## TASK TO CARRY OUT:
Beginning with the line that mentions "The width and height of the screenshot is (1372, 427).", reproduce every line through the last line of the entries, exactly, and only those.

[Collected data entries]
-------------------------

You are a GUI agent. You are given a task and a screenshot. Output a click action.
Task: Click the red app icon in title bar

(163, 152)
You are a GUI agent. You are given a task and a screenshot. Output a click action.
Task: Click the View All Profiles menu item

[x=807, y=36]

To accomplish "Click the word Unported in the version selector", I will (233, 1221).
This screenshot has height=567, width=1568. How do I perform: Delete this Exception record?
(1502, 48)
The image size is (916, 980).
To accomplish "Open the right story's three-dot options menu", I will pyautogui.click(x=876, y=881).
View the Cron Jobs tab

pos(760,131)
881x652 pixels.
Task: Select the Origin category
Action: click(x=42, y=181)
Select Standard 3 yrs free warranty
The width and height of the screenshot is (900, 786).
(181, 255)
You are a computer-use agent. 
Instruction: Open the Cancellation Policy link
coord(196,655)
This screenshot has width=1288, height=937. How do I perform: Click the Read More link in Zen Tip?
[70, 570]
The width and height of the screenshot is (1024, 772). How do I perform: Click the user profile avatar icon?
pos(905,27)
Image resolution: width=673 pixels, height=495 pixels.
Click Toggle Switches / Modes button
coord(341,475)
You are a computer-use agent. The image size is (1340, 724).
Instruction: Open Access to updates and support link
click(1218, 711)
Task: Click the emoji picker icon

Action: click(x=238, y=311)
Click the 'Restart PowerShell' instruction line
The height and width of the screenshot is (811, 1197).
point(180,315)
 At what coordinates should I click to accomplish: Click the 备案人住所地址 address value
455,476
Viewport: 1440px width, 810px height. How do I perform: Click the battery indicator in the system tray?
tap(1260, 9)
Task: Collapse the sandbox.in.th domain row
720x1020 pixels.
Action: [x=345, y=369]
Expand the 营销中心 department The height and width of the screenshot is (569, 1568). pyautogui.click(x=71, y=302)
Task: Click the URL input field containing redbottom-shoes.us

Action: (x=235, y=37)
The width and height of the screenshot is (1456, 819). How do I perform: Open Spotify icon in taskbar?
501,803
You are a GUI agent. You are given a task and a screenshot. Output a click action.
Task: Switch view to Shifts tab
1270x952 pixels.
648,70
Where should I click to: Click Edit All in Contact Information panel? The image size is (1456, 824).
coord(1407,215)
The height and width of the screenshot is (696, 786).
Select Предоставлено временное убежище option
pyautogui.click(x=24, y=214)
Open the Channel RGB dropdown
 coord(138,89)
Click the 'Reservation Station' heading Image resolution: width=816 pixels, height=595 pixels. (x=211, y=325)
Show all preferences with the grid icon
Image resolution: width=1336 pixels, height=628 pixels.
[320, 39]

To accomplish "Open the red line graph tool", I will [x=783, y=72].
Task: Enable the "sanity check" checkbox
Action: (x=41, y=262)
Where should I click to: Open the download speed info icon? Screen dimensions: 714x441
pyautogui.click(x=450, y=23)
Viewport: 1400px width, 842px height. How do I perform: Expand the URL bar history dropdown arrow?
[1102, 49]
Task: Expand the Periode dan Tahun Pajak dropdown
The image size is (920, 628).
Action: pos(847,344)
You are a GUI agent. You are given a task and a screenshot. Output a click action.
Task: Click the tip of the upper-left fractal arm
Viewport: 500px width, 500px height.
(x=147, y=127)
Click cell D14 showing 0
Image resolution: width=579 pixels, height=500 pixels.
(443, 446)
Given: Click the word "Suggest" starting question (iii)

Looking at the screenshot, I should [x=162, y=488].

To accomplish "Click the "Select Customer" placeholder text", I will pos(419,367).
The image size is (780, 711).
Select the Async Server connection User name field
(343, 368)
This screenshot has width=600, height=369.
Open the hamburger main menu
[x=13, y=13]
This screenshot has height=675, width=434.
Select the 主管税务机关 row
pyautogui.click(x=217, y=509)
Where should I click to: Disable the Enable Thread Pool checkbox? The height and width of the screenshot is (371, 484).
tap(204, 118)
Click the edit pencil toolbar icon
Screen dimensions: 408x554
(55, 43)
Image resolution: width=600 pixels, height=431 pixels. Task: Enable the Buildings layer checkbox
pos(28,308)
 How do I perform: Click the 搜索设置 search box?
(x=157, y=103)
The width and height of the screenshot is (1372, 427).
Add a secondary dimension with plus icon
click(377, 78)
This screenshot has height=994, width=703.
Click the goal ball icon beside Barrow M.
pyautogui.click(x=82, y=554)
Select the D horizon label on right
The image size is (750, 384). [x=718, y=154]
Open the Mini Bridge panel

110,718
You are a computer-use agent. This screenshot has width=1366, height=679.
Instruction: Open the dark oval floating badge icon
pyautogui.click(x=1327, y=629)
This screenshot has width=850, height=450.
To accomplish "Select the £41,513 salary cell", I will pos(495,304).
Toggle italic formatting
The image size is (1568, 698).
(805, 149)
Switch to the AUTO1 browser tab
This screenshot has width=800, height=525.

-------------------------

## SOLUTION:
The width and height of the screenshot is (1372, 427).
Add a secondary dimension with plus icon
click(377, 78)
This screenshot has height=994, width=703.
Click the goal ball icon beside Barrow M.
pyautogui.click(x=82, y=554)
Select the D horizon label on right
The image size is (750, 384). [x=718, y=154]
Open the Mini Bridge panel

110,718
You are a computer-use agent. This screenshot has width=1366, height=679.
Instruction: Open the dark oval floating badge icon
pyautogui.click(x=1327, y=629)
This screenshot has width=850, height=450.
To accomplish "Select the £41,513 salary cell", I will pos(495,304).
Toggle italic formatting
The image size is (1568, 698).
(805, 149)
Switch to the AUTO1 browser tab
This screenshot has width=800, height=525.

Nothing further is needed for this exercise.